**Your objective**
Output the stretch of lines from the first one through the line containing "Looking at the screenshot, I should pos(424,499)." as a Markdown table with the columns No. and Text, giving each row a number and leaving out blank lines.
## begin
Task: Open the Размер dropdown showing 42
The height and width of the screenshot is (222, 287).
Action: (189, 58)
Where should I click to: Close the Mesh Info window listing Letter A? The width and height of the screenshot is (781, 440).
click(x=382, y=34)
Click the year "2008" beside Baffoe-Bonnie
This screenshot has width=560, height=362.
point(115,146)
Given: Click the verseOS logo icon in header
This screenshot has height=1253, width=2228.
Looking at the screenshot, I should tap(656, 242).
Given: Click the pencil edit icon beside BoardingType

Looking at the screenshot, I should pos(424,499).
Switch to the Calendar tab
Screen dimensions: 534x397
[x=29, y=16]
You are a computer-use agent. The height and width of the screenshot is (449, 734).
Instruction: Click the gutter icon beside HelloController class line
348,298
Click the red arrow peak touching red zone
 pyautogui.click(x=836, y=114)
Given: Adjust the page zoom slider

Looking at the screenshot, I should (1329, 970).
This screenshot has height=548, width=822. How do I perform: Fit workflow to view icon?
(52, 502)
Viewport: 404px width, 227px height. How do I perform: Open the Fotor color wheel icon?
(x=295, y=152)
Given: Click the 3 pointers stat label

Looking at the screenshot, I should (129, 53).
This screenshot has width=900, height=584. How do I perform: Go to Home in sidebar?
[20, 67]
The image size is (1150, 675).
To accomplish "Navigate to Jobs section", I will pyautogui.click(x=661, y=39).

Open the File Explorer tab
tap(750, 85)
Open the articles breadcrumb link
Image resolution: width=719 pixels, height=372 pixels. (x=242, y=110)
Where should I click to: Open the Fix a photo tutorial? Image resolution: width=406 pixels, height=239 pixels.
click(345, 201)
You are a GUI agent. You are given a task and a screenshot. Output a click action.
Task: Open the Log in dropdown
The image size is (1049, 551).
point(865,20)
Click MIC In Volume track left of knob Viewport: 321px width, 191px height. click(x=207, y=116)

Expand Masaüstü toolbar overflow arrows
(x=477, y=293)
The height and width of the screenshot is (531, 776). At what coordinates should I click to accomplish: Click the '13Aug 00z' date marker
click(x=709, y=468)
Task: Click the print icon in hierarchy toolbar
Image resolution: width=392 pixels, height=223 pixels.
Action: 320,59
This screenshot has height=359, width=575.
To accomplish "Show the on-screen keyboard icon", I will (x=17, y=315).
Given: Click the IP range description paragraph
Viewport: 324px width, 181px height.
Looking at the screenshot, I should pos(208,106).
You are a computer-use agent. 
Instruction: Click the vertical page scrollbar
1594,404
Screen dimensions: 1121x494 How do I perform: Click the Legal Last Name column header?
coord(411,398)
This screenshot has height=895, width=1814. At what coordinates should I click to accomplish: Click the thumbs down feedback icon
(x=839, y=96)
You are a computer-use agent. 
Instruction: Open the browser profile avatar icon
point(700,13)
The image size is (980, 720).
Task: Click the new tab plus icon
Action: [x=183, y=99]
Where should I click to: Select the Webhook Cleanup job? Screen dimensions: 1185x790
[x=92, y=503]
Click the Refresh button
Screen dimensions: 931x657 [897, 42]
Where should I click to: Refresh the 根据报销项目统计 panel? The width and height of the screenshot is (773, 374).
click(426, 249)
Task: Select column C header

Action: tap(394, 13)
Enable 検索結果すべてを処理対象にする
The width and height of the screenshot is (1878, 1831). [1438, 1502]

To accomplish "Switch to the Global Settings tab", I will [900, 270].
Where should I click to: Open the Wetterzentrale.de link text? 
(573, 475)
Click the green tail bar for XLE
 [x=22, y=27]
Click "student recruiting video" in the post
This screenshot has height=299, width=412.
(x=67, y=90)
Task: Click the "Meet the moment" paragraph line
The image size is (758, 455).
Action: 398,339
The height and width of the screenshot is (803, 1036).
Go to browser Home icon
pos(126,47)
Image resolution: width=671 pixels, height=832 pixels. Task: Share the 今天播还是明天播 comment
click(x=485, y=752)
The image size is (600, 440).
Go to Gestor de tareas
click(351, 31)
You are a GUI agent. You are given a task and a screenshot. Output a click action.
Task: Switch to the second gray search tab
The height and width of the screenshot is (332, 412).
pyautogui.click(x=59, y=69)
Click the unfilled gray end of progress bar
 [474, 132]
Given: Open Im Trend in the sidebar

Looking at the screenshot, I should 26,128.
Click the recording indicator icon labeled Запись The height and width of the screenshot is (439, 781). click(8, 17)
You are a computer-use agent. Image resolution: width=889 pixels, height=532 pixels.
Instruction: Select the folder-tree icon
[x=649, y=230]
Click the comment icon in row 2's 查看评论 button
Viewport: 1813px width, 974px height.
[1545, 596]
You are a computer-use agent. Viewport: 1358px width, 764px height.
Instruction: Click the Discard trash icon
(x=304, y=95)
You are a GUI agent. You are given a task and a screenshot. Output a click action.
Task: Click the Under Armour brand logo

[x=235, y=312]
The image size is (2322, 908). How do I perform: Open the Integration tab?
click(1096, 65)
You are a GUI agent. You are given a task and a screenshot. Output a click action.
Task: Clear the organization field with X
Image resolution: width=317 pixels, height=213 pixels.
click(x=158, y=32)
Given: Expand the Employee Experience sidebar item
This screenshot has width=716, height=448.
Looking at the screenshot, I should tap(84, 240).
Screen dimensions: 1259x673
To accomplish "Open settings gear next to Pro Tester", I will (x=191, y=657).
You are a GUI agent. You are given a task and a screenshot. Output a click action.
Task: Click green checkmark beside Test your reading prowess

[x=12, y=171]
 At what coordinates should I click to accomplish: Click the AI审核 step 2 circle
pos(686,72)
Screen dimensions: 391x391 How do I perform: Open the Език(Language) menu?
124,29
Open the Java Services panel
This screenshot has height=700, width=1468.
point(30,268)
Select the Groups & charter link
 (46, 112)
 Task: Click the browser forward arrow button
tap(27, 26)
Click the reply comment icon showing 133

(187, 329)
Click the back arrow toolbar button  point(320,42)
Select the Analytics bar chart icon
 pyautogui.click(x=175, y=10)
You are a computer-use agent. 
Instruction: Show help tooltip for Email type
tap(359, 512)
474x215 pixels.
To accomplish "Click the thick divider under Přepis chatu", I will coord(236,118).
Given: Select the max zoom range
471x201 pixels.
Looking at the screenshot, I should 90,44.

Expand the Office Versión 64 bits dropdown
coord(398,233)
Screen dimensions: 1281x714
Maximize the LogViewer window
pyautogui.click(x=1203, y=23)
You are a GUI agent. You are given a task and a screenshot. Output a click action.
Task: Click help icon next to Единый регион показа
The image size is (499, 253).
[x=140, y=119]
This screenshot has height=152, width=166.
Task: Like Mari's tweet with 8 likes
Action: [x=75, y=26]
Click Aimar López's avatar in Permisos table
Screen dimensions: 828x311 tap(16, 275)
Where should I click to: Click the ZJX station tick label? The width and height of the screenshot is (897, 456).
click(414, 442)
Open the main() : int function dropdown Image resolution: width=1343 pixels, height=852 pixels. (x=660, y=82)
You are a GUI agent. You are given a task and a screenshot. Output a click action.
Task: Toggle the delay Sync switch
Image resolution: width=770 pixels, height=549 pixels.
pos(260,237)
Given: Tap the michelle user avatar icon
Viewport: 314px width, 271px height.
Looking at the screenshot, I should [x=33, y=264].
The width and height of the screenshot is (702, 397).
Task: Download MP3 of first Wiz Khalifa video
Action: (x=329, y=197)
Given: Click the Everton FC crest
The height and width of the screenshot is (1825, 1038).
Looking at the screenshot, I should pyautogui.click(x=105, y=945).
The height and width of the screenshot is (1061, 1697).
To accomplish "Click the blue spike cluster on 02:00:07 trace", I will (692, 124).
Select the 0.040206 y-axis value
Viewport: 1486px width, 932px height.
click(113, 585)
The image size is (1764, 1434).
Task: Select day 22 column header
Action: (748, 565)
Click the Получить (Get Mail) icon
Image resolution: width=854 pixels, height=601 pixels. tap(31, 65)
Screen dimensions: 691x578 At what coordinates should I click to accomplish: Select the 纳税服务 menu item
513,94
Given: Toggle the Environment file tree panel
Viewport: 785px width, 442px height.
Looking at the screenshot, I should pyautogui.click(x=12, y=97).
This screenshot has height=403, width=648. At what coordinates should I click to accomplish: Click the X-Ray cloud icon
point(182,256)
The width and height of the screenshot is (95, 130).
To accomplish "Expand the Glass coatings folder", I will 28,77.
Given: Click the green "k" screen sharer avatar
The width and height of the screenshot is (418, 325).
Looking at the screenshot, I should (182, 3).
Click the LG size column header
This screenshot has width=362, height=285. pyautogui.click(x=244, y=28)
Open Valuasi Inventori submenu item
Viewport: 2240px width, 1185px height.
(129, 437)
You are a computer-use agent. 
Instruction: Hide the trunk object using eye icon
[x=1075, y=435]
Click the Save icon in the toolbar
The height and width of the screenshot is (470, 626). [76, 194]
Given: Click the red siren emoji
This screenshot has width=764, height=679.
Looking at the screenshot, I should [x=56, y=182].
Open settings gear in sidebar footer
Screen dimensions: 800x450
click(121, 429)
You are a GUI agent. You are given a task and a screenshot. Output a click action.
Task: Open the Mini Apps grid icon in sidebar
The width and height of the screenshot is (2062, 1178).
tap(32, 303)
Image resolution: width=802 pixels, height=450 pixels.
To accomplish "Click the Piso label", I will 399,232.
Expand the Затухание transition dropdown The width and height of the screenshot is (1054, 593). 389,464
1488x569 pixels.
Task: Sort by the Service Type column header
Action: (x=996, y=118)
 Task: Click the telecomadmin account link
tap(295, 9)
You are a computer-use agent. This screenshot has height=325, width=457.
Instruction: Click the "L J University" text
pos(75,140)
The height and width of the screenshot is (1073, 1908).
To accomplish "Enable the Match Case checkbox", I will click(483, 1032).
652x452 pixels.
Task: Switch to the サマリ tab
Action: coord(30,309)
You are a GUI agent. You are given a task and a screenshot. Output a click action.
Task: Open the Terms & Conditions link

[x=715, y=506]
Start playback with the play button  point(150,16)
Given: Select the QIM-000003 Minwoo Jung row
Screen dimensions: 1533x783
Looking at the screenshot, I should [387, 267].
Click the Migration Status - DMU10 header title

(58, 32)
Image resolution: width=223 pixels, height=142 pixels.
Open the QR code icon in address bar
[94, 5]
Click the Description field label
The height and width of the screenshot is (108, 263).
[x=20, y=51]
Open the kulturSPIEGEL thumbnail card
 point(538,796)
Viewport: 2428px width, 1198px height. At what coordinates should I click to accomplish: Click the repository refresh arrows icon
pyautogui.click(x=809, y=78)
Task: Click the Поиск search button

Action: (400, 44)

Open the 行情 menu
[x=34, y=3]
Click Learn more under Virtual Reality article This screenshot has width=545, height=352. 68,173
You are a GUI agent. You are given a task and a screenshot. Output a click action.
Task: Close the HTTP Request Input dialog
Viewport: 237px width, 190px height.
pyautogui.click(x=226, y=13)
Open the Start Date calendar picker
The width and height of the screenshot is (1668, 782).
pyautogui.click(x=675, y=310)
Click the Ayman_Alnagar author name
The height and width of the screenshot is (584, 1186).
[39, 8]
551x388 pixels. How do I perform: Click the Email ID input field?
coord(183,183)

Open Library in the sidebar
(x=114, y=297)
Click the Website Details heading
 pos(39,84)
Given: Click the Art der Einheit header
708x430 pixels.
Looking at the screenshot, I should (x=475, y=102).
## end
**Response**
| No. | Text |
|---|---|
| 1 | Task: Open the Размер dropdown showing 42 |
| 2 | The height and width of the screenshot is (222, 287). |
| 3 | Action: (189, 58) |
| 4 | Where should I click to: Close the Mesh Info window listing Letter A? The width and height of the screenshot is (781, 440). |
| 5 | click(x=382, y=34) |
| 6 | Click the year "2008" beside Baffoe-Bonnie |
| 7 | This screenshot has width=560, height=362. |
| 8 | point(115,146) |
| 9 | Given: Click the verseOS logo icon in header |
| 10 | This screenshot has height=1253, width=2228. |
| 11 | Looking at the screenshot, I should tap(656, 242). |
| 12 | Given: Click the pencil edit icon beside BoardingType |
| 13 | Looking at the screenshot, I should pos(424,499). |